The angiotensin I-converting enzyme insertion/ deletion polymorphism (ACE-I/D), including three genotypes (II, ID, DD), with a known impact on midterm mortality and morbidity in patients after coronary artery bypass graft surgery (CABG), was studied. Since this polymorphism has been linked with increased vascular response to phenylephrine during cardiopulmonary bypass (CPB), we investigated its possible effect on perioperative hemodynamics in patients undergoing CABG.

METHODS

Genotyping for the ACE-I/D was performed by polymerase chain reaction (PRC) amplification in 110 patients who underwent elective CABG with CPB. Patients were assigned to two groups according to their genotype (group II [II genotype] and group ID/DD [ID and DD genotypes]). Systemic hemodynamics were measured directly before and at 4 h, 9 h, and 19 h after CPB.

RESULTS

Genotype distribution of ACE-I/D was 18%, 57%, and 25% in genotypes II, ID, and DD, respectively. The two groups were similar in age (group II: 66+/-6 years, group ID/DD: 66+/-8 years), body-mass-index (BMI) (group II: 28+/-2, group ID/DD: 29+/-5 kg/m2), male: female ratio (group II: 16: 4, group ID/DD: 63: 27) and Euroscore (group II: 3.1+/-1.9, group ID/DD: 3.5+/-2.1). There were no differences in mortality rate or perioperative systemic hemodynamics. The pulmonary vascular resistance before cardiopulmonary bypass was higher in the ID/DD genotypes than in the II genotypes (227+/-121 vs 297+/-169 dyn.s(-1).m2.cm(-5)).

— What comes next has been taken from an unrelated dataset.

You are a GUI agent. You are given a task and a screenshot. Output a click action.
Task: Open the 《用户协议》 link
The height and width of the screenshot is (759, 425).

Four hours after CPB no difference remained; at 9 h after cardiopulmonary bypass there was a slight difference in pulmonary vascular resistance between the two groups (247+/-134 vs 290+/-117 dyn.s(-1).m2.cm(-5)) and a significant difference in pulmonary arterial pressure (19+/-6 vs 23+/-8); at 19 h after CPB the differences were no longer detectable.

CONCLUSION

ACE-I/D had no influence on perioperative systemic hemodynamics. However, transitory differences in pulmonary hemodynamic were observed after CPB. These differences may have been due to changes in serum ACE activity during CPB.